Affaire V. Lambert : la France doit rendre ses observations aujourd’hui à la CEDH

Publié le : 2 septembre 2014

En juin dernier, le Conseil d’Etat préconisait la mort de Vincent Lambert (Cf Synthèse de resse Gènéthique du 20 juin 2014). Dans l’urgence, les parents de Vincent Lambert, un demi-frère et une soeur de Vincent Lambert ont saisi la CEDH (Cour européenne des droits de l’homme) (Cf Synthèse de presse Gènéthique du 25 juin 2014).

 

Pour ces derniers, « le Conseil d’Etat et donc la France ont porté atteinte à plusieurs droits fondamentaux du patients garantis par la Convention européenne des droits de l’homme: droit à la vie (art. 2), interdiction de la torture et des traitements inhumains ou dégradants (art. 3), droit au respect de la vie privée et familiale (art. 8)« . C’est ce mardi 2 septembre que « la France et plus précisément la sous-direction juridique du ministère des affaires étrangères, doit répondre à ces différentes accusations ».C’est la première fois que la loi Léonetti du 22 avril 2005 se retrouve devant les juges de la Cour de Strasbourg. 

 

En tout, six questions ont été posées par les juges aux parties : 

– la première, une question de forme : « les requérants ont-ils la qualité pour saisir la Cour, en leur propre nom et au nom de Vincent Lambert?« 

 

Suivent 5 questions de fond : 

– deux sur le droit à la vie qui amèneront à une analyse de la loi Léonetti à l’égard de ce droit : « la décision en elle-même, autant que le ‘processus décisionnel’ qui y a conduit » portent-t-ils atteintes à ce droit?

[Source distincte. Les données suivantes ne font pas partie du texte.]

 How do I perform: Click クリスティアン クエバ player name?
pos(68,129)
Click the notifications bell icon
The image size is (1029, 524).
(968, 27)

– deux sur l‘arrêt de l’hydratation et de la nutrition, à savoir « constituent-ils une torture ou un traitement dégradant? Sont-ils des soins ou des traitements?« 

– une question visant à savoir si la décision du Conseil d’Etat porte ou non atteinte au droit à la vie privée. En effet, l’article 8 de la Convention européenne des droits de l’homme précise que « toute personne a droit au respect de sa vie privée et familiale, de son domicile et de sa correspondance« . L’ingérence d’une autorité publique, en l’espèce l’Etat, n’étant autorisée que dans certains cas, notamment « la protection de la santé, de la morale ou à la protection des droits et libertés d’autrui ».